Yellowknifers responded with “overwhelming reaction” to reopening and “just wanted to eat out again,” Yang said.
“There was a lot of curiosity, a lot of drive from the local community, wanting to use our facility. And in July we had some hot days so people came in and took advantage of the hot weather on the patio, especially over the weekend. It was great to see that our regular patrons came back. And we have been fairly busy since then.”
However, operations aren’t yet back to normal, and Yang finds himself spending more money on overheads, namely cleaning expenses for a restaurant with a hugely reduced capacity.
The upper and lower levels of the Quarry have capacity for 120 diners and 50 on the patio. But phase two rules for indoor gatherings require a limit of 25 indoors.

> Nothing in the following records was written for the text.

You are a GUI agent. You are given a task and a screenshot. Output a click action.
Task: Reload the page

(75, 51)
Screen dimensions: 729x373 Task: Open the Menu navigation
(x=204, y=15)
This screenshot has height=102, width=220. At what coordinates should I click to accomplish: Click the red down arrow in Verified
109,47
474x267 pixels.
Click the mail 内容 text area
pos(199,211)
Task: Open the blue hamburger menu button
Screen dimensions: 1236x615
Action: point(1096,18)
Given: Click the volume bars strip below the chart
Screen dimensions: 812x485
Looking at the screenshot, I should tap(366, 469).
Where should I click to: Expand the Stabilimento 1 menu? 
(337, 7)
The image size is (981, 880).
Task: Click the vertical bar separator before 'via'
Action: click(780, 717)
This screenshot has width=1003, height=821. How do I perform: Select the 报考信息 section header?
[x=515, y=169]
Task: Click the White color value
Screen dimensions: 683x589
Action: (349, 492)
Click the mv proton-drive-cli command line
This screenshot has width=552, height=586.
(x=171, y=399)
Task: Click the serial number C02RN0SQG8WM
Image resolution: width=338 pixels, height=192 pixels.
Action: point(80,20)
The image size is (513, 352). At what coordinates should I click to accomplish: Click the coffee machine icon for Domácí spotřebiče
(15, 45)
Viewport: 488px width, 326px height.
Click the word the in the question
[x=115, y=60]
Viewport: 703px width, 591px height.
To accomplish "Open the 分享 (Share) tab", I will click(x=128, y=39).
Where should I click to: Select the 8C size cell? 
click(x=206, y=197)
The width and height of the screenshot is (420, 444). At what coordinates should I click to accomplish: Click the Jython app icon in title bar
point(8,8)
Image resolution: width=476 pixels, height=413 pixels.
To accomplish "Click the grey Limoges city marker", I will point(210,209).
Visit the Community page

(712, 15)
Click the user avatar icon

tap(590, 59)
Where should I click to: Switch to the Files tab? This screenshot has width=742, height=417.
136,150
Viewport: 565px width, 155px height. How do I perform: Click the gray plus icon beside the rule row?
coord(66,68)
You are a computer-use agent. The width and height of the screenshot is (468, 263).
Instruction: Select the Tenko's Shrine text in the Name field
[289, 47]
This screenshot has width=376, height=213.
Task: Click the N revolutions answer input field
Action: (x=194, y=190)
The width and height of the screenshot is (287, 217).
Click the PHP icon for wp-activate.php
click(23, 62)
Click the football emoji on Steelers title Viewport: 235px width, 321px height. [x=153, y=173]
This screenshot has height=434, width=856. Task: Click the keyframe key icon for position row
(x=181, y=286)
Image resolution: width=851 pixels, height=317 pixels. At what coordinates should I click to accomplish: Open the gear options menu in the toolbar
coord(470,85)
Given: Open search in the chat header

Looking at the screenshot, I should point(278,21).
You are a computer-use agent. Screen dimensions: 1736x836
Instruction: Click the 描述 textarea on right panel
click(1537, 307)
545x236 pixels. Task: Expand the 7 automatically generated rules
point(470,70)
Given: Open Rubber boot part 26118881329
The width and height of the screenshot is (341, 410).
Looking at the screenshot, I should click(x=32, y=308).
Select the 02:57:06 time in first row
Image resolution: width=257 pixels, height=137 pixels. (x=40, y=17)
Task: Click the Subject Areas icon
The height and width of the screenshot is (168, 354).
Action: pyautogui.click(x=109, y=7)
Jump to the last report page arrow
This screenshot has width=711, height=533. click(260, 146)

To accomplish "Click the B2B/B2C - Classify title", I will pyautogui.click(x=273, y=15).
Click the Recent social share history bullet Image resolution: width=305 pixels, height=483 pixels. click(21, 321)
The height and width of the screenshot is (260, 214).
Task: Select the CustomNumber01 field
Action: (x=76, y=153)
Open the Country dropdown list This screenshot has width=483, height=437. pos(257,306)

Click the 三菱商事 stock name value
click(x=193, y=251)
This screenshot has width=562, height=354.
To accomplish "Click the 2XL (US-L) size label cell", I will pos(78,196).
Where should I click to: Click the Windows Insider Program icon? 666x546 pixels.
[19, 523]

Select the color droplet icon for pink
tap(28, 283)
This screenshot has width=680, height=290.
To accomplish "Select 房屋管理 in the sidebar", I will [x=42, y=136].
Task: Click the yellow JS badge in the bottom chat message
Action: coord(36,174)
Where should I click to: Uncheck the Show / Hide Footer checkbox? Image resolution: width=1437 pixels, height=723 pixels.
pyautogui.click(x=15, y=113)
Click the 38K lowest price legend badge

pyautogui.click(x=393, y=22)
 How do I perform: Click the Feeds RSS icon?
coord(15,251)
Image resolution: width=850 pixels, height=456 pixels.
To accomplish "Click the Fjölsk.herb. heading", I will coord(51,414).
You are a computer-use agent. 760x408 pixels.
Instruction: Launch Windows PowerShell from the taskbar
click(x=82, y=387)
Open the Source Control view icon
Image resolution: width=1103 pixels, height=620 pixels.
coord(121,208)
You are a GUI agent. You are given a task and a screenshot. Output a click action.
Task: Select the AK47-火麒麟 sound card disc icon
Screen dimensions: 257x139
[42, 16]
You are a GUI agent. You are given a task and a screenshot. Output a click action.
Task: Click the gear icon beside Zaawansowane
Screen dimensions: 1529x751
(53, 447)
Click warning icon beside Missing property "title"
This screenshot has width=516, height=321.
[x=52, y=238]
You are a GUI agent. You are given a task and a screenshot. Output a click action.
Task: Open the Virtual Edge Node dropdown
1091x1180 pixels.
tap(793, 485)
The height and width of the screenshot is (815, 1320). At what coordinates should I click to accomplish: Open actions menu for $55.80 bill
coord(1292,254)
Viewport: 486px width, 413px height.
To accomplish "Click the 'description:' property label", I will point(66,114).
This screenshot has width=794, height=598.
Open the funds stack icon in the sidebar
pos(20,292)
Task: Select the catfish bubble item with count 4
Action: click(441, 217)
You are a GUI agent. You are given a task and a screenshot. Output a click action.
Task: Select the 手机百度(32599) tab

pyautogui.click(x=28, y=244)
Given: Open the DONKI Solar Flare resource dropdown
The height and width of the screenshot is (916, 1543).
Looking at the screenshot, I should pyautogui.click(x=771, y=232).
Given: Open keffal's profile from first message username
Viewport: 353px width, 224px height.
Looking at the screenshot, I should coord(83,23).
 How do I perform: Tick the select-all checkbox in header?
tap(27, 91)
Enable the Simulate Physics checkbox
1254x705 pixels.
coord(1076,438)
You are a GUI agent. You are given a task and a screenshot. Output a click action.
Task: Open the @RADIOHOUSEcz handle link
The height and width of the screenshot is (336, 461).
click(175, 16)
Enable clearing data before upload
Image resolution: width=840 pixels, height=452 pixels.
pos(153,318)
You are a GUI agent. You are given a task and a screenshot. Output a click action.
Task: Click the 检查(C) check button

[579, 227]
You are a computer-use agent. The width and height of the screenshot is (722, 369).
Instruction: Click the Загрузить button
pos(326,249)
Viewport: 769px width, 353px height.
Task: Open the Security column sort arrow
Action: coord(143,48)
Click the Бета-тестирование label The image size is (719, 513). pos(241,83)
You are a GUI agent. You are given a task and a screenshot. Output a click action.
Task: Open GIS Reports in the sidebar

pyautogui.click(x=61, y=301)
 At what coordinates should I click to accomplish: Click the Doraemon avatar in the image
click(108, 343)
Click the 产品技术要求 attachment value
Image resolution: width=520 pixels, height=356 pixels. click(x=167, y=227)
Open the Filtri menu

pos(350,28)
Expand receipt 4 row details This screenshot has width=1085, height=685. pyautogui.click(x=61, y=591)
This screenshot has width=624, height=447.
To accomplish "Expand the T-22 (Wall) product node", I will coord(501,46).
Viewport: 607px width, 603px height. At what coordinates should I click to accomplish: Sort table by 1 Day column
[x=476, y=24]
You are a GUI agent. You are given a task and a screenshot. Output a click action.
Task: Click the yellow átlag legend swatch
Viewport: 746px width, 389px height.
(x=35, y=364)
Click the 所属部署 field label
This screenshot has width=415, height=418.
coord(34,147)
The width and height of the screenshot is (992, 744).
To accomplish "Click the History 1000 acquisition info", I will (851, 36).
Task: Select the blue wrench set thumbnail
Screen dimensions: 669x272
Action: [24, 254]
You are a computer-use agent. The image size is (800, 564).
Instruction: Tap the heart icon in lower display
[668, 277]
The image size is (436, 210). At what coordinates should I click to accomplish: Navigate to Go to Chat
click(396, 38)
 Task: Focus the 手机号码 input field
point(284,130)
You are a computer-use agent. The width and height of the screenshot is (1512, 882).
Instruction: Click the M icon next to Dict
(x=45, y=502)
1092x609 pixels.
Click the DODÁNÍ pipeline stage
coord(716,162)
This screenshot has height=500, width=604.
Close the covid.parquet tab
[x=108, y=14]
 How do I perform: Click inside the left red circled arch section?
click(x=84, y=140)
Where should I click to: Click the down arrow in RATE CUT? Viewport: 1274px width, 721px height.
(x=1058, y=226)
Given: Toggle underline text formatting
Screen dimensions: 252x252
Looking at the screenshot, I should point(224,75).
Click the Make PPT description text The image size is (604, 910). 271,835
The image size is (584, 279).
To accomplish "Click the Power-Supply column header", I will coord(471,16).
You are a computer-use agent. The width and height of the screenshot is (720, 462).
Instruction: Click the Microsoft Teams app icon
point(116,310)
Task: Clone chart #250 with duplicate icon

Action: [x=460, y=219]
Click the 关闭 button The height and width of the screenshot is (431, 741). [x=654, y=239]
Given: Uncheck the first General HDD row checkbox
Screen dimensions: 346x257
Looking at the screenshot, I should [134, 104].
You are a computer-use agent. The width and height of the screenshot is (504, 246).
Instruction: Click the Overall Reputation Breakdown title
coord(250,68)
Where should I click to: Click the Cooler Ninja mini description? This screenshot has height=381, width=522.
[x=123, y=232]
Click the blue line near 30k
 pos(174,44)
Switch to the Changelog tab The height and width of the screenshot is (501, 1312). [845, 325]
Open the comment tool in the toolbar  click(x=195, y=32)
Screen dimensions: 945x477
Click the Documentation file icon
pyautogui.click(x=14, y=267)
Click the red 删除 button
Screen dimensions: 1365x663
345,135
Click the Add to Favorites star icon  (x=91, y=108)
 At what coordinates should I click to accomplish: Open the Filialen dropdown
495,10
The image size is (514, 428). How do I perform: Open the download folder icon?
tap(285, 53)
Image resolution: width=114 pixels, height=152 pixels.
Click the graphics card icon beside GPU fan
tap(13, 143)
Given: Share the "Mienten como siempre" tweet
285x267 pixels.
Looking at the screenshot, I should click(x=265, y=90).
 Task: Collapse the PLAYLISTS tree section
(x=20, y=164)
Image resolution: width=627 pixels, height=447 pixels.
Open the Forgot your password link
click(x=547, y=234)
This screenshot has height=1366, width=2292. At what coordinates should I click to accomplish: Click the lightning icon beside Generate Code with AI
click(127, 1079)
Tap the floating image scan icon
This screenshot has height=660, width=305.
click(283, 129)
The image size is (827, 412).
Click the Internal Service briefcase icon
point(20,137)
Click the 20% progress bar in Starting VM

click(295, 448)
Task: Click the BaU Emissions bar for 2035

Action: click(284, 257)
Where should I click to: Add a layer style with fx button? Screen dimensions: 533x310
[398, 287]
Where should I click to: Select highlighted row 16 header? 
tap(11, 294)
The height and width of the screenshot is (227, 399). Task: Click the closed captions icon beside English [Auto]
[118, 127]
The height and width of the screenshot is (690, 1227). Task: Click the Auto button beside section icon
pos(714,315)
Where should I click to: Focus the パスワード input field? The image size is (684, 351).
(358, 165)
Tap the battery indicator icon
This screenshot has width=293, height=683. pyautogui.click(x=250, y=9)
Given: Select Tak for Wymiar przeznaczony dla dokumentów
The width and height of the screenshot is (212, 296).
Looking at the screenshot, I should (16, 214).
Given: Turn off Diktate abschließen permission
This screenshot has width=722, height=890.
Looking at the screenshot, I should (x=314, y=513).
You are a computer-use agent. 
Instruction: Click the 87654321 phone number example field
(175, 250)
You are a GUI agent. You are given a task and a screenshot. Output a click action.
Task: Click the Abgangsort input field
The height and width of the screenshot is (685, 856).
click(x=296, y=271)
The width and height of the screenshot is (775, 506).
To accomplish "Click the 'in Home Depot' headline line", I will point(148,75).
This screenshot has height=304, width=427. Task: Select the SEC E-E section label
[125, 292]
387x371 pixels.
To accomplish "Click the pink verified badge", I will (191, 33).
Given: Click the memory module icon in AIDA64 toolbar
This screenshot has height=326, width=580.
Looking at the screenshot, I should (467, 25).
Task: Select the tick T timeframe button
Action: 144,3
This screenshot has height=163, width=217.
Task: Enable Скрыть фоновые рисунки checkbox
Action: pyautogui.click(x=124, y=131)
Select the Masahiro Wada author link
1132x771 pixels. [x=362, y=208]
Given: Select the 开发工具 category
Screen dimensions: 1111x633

“You do see the empty space. And because of that, we also have to turn people away, just because we already reached 25 people. Sometimes it’s heartbreaking to turn the local diners away,” Yang said.
“We have to turn some business away, or from the group bookings in the restaurant like birthday parties or engagement parties due to the party size. But that’s the new environment we have to operate in.”
One year ago the restaurant spent about $2,000 each month on cleaning costs. It’s now spending $6,000 per month on the enhanced cleaning procedures required under Covid rules.
“The same time last year, we were doing triple the amount of the revenue for food and beverage. Now we’re only doing one-third of that revenue.”
Still, Yang has many reasons to be optimistic, just over five months into his wild ride as manager during a pandemic.
He has rehired all but three or four of his staff of 70 and plans to eventually bring them all back.
“I’m very happy about us giving the hours to our (staff). Some of our them have been with us since the day we opened three and a half years ago. It’s nice to support their family so they can get back on their feet rather than sitting at home collecting EI.”
He’s glad there is activity again in the restaurant and lounge. He appreciates seeing and hearing customers at the bar.
“It’s nice to hear those conversations, when they sit at the bar and talk with the bartenders. ‘Hey, I’m glad to see you guys are open. I missed you these past three months.’ Those kinds of conversation really blow me away.”
“At the end of the day, food and beverage (industry) needs to be a community hub for the local community and without the support from the community it’s definitely very hard for us to survive.”
“It’s just very nice to see people coming back and we definitely want to continue this path and, and be better again.”